Defendants argue that the ICCTA's preemption clause applies to claims brought by property owners based on the alleged misuse of rails. In asserting that Plaintiffs' claims will directly impact or interfere with Defendants' railroad operations, Defendants attempt to construe Plaintiffs' state law claims as "clearly federal in nature," contending that said claims "seek judicial regulation of [Defendants'] use of rail lines." (Dkt. # 18). However, aside from these conclusory statements, Defendants have not demonstrated to this Court that the enforcement of the LTV and PLE Easement Agreements would impermissibly interfere with interstate rail operations. See Woodbridge, STB Dkt. No. 42053, 2000 WL 1771044 at *3, ("[V]oluntary agreements must be seen as reflecting [defendant's] own determination and admission that the agreements would not unreasonably interfere interstate commerce.").
Removal Jurisdiction
The Court need not resolve this dispute, however, as removal was inappropriate in this case. It is well-settled that "[r]emoval and preemption are two distinct concepts. The fact that a defendant might ultimately prove that a plaintiff's claims are pre-empted . . . does not establish that they are removable to federal court." Warner v. Ford Motor Co., 46 F.3d 531, 535 (6th Cir. 1995) (quoting Caterpillar, 482 U.S. at 398) (internal quotations omitted).

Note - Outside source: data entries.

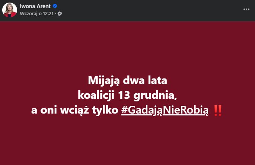Screen dimensions: 255x165
Task: Click the post audience gear icon
Action: pyautogui.click(x=60, y=14)
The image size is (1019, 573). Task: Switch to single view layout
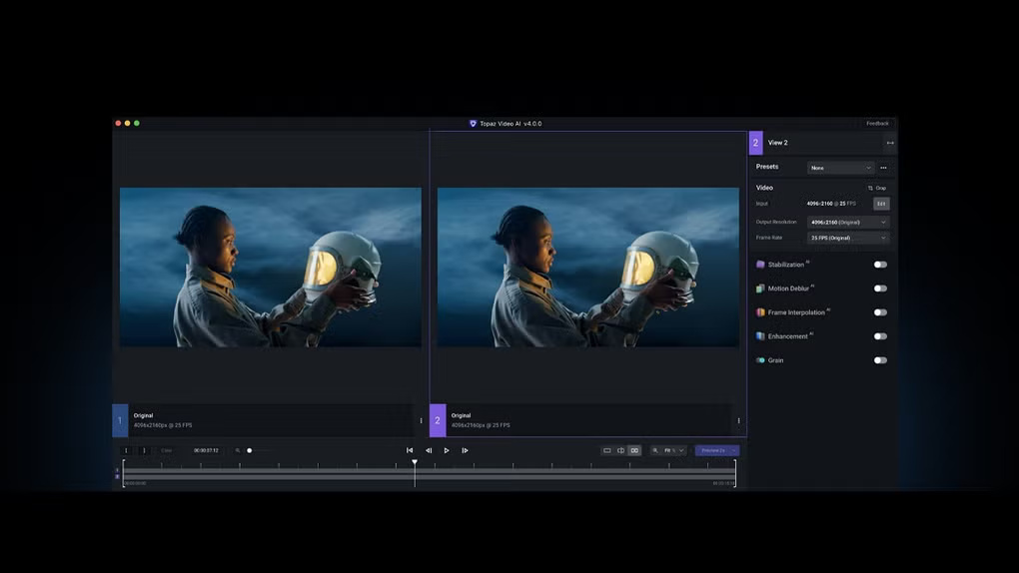click(x=606, y=450)
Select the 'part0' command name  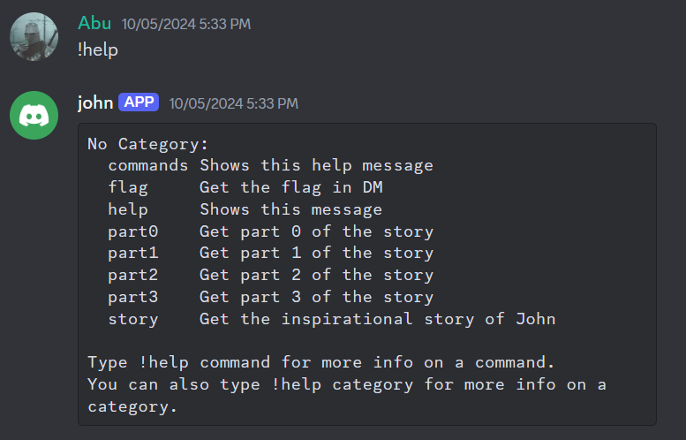coord(133,231)
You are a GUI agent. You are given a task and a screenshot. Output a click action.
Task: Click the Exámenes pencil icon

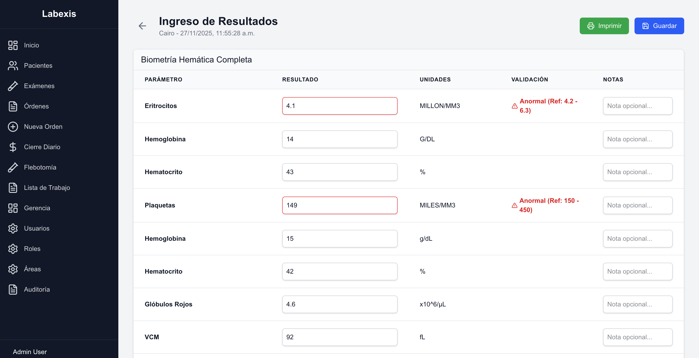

This Court has previously determined that where removal was improper in a case involving claims which may be preempted, the district court should remand to the state to determine the preemption issue. See Railroad Ventures, Inc. v. Columbiana County Port Authority, Case No. 4:02CV1080; see also Caterpillar, 482 U.S. at 2433 n. 3, ("We intimate no view on the merits of this or any of the pre-emption arguments discussed above. These are questions that must be addressed in the first instance by the state court in which respondents filed their claims.")
"[A] case may not be removed to federal court on the basis of a federal defense, including the defense of pre-emption, even if the defense is anticipated in the plaintiff's complaint, and even if both parties concede that the federal defense is the only question truly at issue." Caterpillar, 482 U.S. at 393 (citingFranchise Tax Bd. v. Constr. Laborers Vacation Trust, 463 U.S. 1, 2 (1983)). In most cases, federal preemption is "ordinarily a federal defense to the plaintiff's suit." Warner, 46 F.3d at 533. As such, "it does not appear on the face of a well-pleaded complaint, and, therefore does not authorize removal to federal court." Id.
There are instances where Congress intends the preemptive force of a statute to be so extraordinary that it completely preempts an area of state law, "any claim purportedly on that pre-empted state law is considered, from its inception, a federal claim, and therefore arises under federal law." Caterpillar, Inc., 482 U.S. at 393.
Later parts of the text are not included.